= LOHAS =

Demographic defining a particular market segment

Lifestyles of Health and Sustainability (LOHAS) is a demographic defining a particular market segment related to sustainable living, "green" ecological initiatives, and generally composed of a relatively upscale and well-educated population segment. The author Paul H. Ray, who coined the term Cultural Creatives in his book by the same name, explains that "What you're seeing is a demand for products of equal quality that are also virtuous." Included in the cultural creative demographic are consumers of New Age goods and services.
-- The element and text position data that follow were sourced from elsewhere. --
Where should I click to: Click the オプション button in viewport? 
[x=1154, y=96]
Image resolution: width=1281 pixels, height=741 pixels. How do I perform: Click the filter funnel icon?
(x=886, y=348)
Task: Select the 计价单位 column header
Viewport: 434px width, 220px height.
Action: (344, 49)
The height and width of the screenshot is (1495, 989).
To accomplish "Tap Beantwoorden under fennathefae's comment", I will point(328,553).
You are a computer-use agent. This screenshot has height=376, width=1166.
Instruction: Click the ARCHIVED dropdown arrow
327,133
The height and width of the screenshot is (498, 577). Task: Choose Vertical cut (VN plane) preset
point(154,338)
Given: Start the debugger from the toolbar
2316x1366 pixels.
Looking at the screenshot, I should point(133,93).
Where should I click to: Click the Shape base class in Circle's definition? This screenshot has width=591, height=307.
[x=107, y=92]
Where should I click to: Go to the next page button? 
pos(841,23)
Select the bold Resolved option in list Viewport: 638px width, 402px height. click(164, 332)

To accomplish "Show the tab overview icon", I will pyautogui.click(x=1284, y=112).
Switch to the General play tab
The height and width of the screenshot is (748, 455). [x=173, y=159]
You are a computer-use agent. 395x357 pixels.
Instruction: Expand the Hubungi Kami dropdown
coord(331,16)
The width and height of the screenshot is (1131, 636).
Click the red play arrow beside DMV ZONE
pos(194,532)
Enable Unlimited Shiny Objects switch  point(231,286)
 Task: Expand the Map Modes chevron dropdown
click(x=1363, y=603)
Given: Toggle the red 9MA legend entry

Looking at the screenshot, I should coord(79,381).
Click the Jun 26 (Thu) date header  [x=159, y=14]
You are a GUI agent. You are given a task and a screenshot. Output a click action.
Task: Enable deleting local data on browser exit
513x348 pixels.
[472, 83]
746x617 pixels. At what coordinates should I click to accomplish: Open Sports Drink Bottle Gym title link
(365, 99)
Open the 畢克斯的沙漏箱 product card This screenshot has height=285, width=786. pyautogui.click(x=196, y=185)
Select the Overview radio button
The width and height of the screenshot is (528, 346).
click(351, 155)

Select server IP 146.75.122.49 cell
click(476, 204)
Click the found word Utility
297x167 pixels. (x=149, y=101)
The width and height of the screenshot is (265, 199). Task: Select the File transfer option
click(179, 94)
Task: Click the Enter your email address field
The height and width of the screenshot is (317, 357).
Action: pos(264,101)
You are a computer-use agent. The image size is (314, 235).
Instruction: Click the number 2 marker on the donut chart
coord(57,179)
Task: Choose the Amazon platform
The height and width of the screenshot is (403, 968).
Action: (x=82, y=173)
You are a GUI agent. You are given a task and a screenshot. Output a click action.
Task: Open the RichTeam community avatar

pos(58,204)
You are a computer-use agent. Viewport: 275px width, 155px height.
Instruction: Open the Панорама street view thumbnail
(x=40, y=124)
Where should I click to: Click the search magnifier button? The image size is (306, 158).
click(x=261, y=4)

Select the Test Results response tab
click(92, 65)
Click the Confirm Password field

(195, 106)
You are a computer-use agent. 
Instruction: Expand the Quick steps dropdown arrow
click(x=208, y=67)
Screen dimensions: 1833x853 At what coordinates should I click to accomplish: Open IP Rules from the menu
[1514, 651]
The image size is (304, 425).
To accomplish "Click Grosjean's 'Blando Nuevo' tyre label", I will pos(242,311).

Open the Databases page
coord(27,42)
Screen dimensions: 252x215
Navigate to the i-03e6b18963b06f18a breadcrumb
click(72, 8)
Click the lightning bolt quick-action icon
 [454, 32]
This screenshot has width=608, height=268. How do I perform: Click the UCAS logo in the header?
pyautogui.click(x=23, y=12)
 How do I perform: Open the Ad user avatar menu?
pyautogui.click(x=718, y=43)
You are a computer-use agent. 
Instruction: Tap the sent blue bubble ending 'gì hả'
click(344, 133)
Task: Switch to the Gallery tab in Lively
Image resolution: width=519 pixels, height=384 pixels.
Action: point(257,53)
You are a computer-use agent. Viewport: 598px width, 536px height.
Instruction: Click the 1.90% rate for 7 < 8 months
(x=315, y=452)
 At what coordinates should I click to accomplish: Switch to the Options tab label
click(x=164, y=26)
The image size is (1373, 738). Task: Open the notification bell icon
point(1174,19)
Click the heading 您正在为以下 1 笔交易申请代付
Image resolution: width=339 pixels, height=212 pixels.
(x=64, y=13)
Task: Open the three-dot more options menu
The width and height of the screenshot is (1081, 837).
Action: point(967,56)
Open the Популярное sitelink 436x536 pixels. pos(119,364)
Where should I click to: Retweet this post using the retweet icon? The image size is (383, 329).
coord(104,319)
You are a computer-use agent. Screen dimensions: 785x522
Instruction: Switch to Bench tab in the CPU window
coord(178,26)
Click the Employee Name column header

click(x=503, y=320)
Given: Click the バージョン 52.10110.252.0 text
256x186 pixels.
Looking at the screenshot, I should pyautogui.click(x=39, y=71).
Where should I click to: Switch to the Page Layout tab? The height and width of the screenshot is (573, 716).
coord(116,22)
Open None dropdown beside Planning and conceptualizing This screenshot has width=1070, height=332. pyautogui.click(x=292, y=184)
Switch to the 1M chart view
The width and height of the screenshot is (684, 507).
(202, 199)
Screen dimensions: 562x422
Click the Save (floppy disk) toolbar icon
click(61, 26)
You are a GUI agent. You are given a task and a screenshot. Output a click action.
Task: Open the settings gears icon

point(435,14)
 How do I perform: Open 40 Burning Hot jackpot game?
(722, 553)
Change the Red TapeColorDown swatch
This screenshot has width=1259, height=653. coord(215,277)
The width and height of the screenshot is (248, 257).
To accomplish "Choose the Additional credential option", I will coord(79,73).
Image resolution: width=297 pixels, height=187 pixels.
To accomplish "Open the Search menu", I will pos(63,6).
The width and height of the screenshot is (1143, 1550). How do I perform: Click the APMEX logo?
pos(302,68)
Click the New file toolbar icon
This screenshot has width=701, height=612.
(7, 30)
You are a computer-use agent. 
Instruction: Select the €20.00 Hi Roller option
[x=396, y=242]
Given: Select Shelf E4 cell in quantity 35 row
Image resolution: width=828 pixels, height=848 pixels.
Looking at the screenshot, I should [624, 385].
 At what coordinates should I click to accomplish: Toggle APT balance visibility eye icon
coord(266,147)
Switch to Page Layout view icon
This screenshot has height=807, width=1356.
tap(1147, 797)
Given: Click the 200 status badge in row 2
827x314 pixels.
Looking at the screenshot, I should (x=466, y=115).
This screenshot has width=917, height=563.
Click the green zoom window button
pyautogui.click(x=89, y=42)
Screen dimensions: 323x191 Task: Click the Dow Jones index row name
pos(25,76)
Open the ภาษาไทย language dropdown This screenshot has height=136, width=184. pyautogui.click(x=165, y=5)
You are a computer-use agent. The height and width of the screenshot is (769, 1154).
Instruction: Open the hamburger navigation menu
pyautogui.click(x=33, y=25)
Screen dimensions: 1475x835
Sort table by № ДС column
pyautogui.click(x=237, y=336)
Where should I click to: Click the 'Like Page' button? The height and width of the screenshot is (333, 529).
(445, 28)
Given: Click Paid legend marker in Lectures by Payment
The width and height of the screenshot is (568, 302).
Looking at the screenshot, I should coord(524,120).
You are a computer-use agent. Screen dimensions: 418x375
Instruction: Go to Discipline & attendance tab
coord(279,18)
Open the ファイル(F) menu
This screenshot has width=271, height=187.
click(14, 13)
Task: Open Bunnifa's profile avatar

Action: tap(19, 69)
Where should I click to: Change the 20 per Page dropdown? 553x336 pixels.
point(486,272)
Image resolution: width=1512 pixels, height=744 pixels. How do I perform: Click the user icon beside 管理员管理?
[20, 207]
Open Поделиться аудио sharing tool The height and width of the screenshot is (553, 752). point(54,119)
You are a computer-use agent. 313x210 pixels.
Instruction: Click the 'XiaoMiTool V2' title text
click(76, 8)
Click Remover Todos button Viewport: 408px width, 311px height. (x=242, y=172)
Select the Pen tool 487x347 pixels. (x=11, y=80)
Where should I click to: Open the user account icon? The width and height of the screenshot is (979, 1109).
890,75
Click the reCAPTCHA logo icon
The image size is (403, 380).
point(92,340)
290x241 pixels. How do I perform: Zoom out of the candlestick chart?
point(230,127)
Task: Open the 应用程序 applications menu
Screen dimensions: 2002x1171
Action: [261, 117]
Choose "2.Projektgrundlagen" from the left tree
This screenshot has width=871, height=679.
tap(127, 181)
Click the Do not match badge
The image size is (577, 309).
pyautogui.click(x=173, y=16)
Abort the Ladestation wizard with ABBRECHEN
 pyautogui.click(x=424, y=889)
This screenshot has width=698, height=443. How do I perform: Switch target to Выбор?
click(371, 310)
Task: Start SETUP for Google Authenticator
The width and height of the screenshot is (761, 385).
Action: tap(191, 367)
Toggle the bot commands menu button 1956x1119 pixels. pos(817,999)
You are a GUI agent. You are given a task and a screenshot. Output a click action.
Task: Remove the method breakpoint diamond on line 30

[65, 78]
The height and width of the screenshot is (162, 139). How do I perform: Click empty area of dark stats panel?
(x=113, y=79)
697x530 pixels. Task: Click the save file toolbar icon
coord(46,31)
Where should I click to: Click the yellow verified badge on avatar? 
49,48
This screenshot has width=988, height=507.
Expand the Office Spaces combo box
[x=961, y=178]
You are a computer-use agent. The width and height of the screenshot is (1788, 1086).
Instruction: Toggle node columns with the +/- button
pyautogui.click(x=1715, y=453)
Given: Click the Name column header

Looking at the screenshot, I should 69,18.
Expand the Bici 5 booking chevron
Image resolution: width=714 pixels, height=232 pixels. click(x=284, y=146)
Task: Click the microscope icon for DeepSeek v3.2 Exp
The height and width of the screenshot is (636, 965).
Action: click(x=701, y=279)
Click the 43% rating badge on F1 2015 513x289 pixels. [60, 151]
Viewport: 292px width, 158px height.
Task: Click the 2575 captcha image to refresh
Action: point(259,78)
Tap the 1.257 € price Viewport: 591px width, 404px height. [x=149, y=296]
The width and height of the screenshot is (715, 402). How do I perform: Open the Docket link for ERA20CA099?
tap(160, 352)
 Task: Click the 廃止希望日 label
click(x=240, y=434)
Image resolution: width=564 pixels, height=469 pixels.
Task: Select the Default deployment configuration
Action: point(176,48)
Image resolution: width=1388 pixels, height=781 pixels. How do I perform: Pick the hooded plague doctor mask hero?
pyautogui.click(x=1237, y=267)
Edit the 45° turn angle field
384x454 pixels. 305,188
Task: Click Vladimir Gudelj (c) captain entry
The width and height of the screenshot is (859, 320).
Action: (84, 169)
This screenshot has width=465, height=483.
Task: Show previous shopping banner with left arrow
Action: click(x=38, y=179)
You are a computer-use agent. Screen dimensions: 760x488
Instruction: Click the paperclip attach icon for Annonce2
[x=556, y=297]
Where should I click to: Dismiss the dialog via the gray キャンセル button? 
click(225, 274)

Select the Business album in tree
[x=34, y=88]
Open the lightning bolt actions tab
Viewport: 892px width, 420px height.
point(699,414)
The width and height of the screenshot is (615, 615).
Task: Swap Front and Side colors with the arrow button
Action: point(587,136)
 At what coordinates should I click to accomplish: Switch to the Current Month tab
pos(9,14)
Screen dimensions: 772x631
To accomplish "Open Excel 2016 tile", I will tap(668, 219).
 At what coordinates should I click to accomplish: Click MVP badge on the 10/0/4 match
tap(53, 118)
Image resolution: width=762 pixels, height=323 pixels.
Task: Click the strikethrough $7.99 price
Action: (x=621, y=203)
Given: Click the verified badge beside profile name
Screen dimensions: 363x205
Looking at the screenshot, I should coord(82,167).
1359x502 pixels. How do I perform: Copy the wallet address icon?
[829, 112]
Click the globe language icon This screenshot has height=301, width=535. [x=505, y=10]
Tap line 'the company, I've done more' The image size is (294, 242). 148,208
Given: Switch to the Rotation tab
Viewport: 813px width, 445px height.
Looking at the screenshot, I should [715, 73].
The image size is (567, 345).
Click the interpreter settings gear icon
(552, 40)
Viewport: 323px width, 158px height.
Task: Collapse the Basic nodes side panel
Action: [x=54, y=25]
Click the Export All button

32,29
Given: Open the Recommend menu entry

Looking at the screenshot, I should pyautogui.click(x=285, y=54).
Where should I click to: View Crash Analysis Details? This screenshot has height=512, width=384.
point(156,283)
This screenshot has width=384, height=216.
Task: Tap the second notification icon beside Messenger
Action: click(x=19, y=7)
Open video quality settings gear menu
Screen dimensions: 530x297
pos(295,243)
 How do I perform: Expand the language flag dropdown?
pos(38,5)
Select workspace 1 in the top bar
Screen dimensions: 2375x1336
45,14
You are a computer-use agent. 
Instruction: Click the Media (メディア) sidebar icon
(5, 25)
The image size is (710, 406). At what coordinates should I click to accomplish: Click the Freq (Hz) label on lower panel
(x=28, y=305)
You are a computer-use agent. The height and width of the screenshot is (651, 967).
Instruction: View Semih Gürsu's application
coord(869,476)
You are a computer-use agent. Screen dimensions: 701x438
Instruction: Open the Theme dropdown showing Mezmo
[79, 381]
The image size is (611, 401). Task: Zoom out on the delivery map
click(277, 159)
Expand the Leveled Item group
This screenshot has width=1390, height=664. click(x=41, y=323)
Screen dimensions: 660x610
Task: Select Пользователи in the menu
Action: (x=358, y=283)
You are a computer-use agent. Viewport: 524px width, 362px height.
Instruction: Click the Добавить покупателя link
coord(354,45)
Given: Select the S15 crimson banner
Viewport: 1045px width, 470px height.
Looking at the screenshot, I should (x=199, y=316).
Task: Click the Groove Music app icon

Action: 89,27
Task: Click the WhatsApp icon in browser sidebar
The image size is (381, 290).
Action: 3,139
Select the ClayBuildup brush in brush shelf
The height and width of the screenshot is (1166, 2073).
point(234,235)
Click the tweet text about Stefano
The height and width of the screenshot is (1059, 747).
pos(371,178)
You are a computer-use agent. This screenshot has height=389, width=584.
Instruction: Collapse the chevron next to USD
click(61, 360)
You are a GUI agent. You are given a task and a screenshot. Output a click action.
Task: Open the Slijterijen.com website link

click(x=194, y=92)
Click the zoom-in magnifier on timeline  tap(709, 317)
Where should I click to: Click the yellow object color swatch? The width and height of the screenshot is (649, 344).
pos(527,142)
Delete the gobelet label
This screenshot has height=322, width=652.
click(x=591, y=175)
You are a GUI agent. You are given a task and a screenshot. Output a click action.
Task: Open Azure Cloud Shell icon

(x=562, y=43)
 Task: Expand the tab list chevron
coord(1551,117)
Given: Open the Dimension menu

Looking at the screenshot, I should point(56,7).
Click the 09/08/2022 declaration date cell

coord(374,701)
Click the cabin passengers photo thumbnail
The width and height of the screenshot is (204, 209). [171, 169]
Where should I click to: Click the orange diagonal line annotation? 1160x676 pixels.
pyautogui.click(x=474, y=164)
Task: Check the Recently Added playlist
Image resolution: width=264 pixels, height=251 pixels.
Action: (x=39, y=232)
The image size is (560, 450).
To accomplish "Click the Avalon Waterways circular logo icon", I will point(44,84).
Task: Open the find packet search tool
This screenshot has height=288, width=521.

Researchers have reported a range of sizes of the LOHAS market segment. For example, Worldwatch Institute reported that the LOHAS market segment in the year 2006 was estimated at $300 billion, approximately 30% of the U.S. consumer market; and, a study by the Natural Marketing Institute showed that in 2007, 41 million or 13% of the Americans were included within the LOHAS psychographic. In Japan roughly 17 million adults or 12% of the population are LOHAS consumers.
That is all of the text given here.